UK supermarkets are paying less for young bulls at the moment, according to Bord Bia Beef Sector Manager, Joe Burke.

“This includes animals that are younger than 16 months of age,” he said.

“They are being cut by the equivalent of 10p/kg at the present time.

The British supermarkets prefer steers.

“And it is for this reason that they are discounting beef produced from young bulls across the board.”

Burke spoke at the recent Beef Finishing Masterclass, hosted by the Bourns family from Ballinasloe in Co. Galway. The event was organised by Alltech, Zoetis and Easyfix.

Burke confirmed that the recent strengthening of the euro against Sterling is putting pressure on Irish beef prices.

“All the price gains made in 2015 took effect during the first eight months of the year. In fact, prices during January 2016 were lower than those recorded during the same period of 2015.”

Burke said that 80,000 additional cattle will be slaughtered by Irish meat plants this year.

“We are expecting to see a 0.4% year-on-year increase in beef consumption levels across the EU.

“This will help compensate for the increase in Irish output. But UK and European supermarkets have a problem with overweight cattle.

“Specifically, they have made it clear that loin steaks from carcases over 420kg are too large: they just can’t sell them.”

The Bord Bia representative agreed that new live export markets for Irish cattle must be found.

“Last year saw us lose two important outlets in this regard.

“Belgium has now banned the importation of cattle from regions that are not IBR-free.
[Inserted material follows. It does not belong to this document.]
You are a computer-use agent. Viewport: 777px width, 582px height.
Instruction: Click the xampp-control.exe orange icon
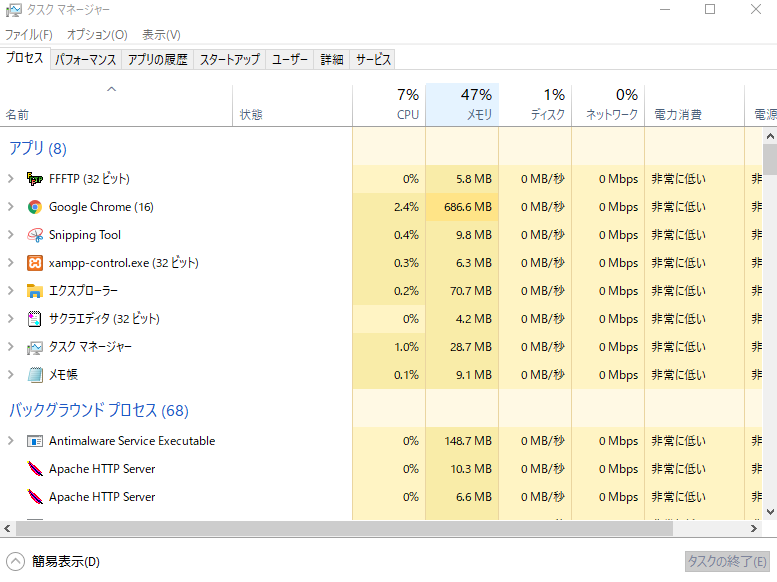[x=35, y=263]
And, unfortunately, Ireland cannot meet this animal health requirement at the present time.

“In tandem with this, the political and economic situation in Libya ruled out that market entirely, from a live export point of view.

“Approximately 120,000 additional calves were born in Ireland during 2015. It is crucial that we find the best possible markets for these animals over the coming months.”